## [YOUR GOAL]
Find every line in the records that contains the word "Click" and copy each of those lines.

## [PROVIDED INFORMATION]
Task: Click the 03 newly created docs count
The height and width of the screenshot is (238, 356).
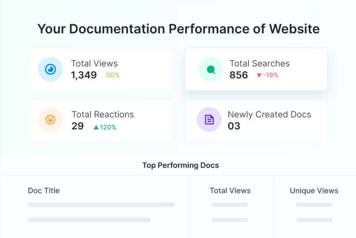Action: (234, 126)
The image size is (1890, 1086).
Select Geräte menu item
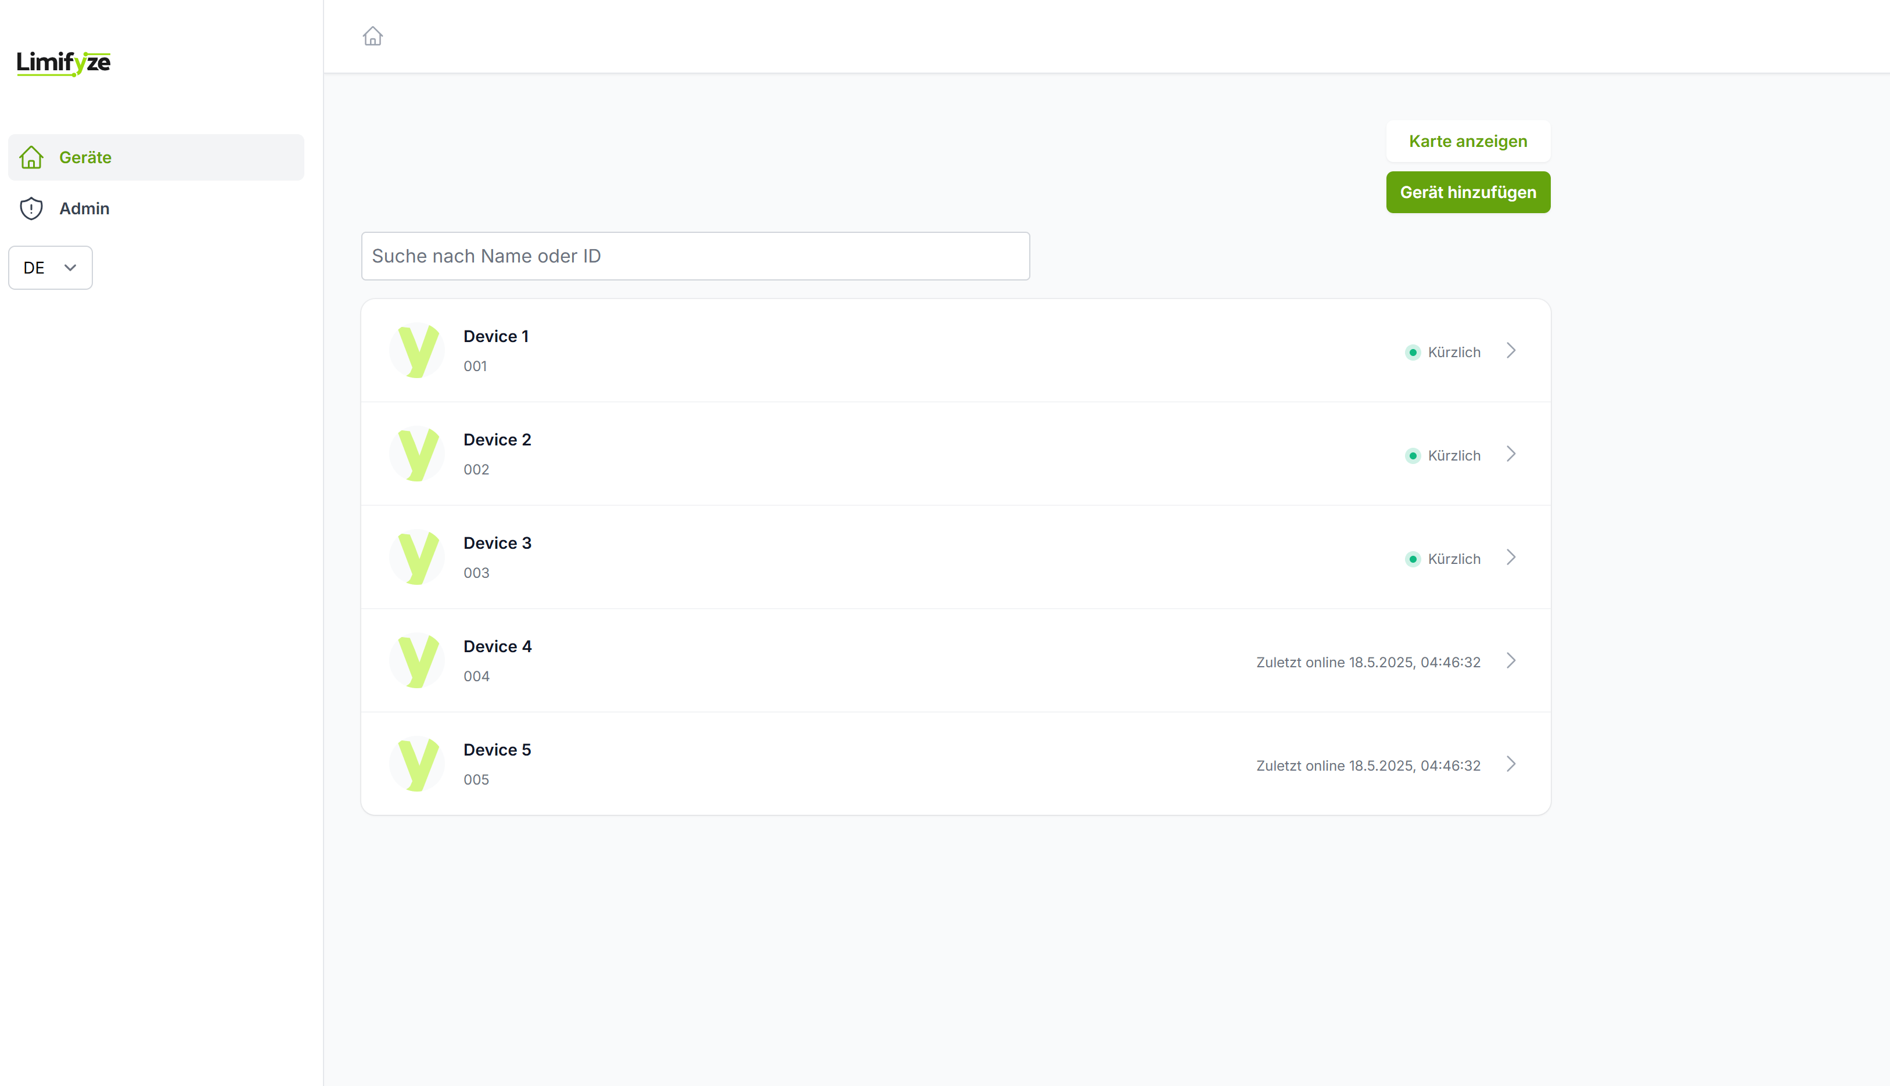(x=85, y=157)

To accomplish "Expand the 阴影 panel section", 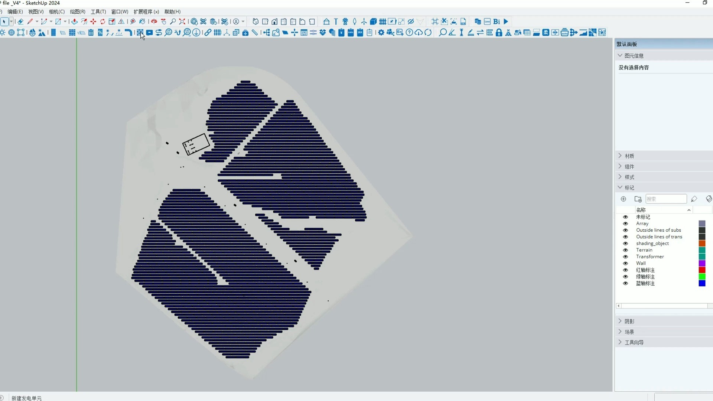I will [x=629, y=321].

## [SOLVED EXERCISE]
Task: Click the 03 newly created docs count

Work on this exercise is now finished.